Paulo sentiu a lâmina zunir pelo ar e cortar sua carne na altura do abdômen sem muito esforço. A dor o atingiu de súbito, intensa e incapacitante. Afundou o corpo na terra suja, gritando de dor. À distância, vislumbrou uma mulher em um vestido vermelho e cabelos compridos vindo em sua direção. Quem seria? Não sabia, mas estendeu-lhe a mão debilmente, antes de cair inconsciente mais uma vez.

****

Arrastava-se para a parte interna do castelo, embora a luta prosseguisse fora das muralhas. Lorde Alberon estava prestes a morrer, sabia disso. Seu sangue, sua essência mágica se esvaía em abundância do ferimento no abdômen. Ferro frio, uma liga rara de couro de dragão e ferro convencional.

Segurando-o por um dos braços, sua esposa, Promethea. Uma fada, a mais bela de todas, ajudava-o. Sua expressão denotava claramente a preocupação e o medo que carregava. Temia pelo Reino, pela batalha, e pelo seu marido. Mas sabia o que precisava ser feito, e sabia das consequências se não o fizesse.

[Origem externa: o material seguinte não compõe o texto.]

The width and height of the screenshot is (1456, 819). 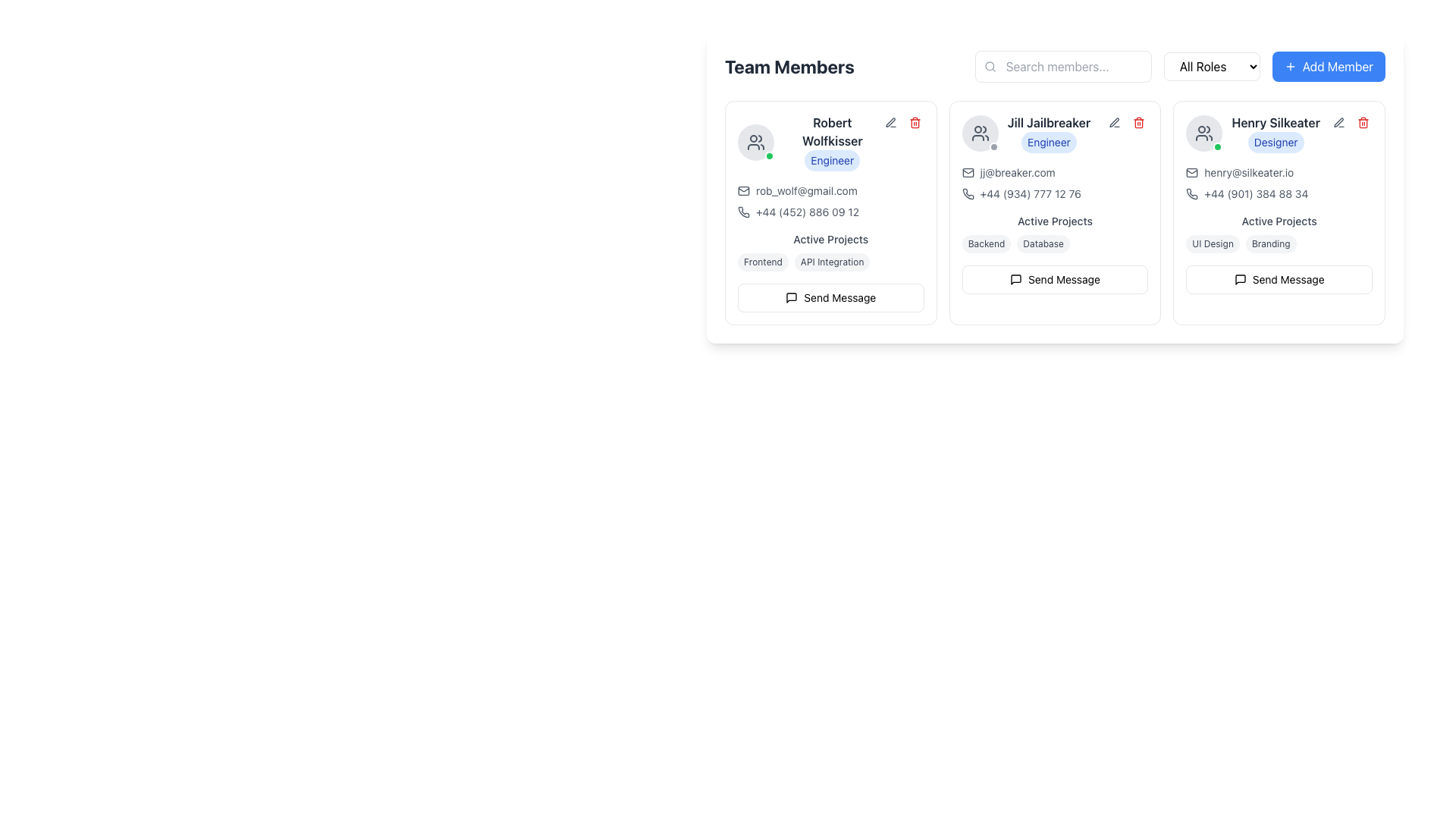 What do you see at coordinates (831, 161) in the screenshot?
I see `the Badge or Label indicating the role of 'Robert Wolfkisser' located directly below their name in the 'Team Members' section` at bounding box center [831, 161].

Os olhos cor de âmbar do lorde feérico passeavam pela enorme sala decorada com os símbolos mágicos adequados. Tudo perfeito, tudo correto. Ele mesmo preparara, dias atrás, o ritual. Os augúrios sobre sua queda não falharam. Os outros magistas estavam ali, a postos para começar, apenas aguardando a invocação inicial.

Derramou-se no chão, sem forças para ficar de pé. Respirou fundo e, no tom mais alto que pôde, proferiu as palavras do complicado encantamento. Seu corpo feérico, sidhe, pereceria como toda matéria sem essência. Sua alma imortal, porém, não seria presa a uma arma vulgar de ferro frio. Estaria a salvo, em um plano longe dali, alojada no corpo de um mortal humano que carregasse, em suas veias, seu nome. No momento certo, despertaria.

****

Paulo acordou gritando para o quarto, de dor e de medo. Então, realmente não passava de um sonho. Gargalhou sozinho da situação. A floresta, a perseguição, nada além de um sonho perturbado.

A porta foi aberta estrondosamente. Sua mãe, descabelada, olheiras e a camisola desajeitada no corpo. Viu a expressão de horror crescer no rosto dela, mas não entendia por que. Puxou o ar para explicar e sentiu o líquido rubro espalhar-se pelo colchão. Seu sangue, de um ferimento na barriga. O pé esquerdo, certamente quebrado. A janela aberta dava para o jardim, e a lua ia alta no céu, indiferente.

****

O corpo, numa posição impossível, esfriava com a madrugada. O médico, agachado, preparava o corpo para colocá-lo na maca. Encarou os olhos azuis de Paulo e suspirou pesadamente. A morte, às vezes, podia ser a libertação.